Problem: Gather all lines in the data that hold the string "left".

Collected data entries:
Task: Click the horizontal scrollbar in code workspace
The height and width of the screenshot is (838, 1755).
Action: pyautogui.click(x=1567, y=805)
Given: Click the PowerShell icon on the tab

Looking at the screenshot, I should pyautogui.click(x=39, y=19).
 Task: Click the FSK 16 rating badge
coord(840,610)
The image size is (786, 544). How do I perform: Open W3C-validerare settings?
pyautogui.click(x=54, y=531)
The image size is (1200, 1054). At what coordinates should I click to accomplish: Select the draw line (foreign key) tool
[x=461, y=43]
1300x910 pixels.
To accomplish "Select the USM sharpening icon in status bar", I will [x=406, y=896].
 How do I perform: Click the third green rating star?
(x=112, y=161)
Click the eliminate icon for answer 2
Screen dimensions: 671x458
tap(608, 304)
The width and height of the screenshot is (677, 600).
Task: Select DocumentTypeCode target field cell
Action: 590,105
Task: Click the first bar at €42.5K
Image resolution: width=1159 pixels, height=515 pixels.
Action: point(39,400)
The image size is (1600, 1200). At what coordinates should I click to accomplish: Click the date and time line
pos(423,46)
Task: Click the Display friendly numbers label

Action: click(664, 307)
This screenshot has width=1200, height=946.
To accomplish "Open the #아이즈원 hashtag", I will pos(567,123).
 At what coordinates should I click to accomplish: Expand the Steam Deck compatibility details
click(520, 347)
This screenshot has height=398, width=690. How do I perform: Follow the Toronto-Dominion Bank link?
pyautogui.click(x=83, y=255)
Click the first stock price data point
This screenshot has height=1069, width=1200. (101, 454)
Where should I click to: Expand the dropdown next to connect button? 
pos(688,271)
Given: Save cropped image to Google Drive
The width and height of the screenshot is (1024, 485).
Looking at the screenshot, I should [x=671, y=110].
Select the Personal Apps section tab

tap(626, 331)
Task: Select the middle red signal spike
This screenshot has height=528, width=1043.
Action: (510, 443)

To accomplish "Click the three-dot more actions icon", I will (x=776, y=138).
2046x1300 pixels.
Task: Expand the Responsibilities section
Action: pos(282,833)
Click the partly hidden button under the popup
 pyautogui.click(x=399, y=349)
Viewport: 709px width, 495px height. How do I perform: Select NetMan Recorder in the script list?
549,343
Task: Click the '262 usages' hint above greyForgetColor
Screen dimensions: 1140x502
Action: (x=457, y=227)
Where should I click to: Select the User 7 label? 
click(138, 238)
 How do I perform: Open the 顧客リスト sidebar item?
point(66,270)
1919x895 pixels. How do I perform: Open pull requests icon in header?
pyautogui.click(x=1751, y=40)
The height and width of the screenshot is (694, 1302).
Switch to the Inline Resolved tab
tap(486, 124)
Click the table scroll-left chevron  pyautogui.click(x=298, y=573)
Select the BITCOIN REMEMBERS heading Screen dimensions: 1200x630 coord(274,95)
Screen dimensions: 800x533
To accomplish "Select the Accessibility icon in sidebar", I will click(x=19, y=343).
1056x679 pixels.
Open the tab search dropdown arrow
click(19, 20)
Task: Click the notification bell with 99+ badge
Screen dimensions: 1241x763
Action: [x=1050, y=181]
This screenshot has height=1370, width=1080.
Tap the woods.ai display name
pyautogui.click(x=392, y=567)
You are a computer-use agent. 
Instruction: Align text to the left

Written answer:
Click the table scroll-left chevron  pyautogui.click(x=298, y=573)
Instruction: Align text to the left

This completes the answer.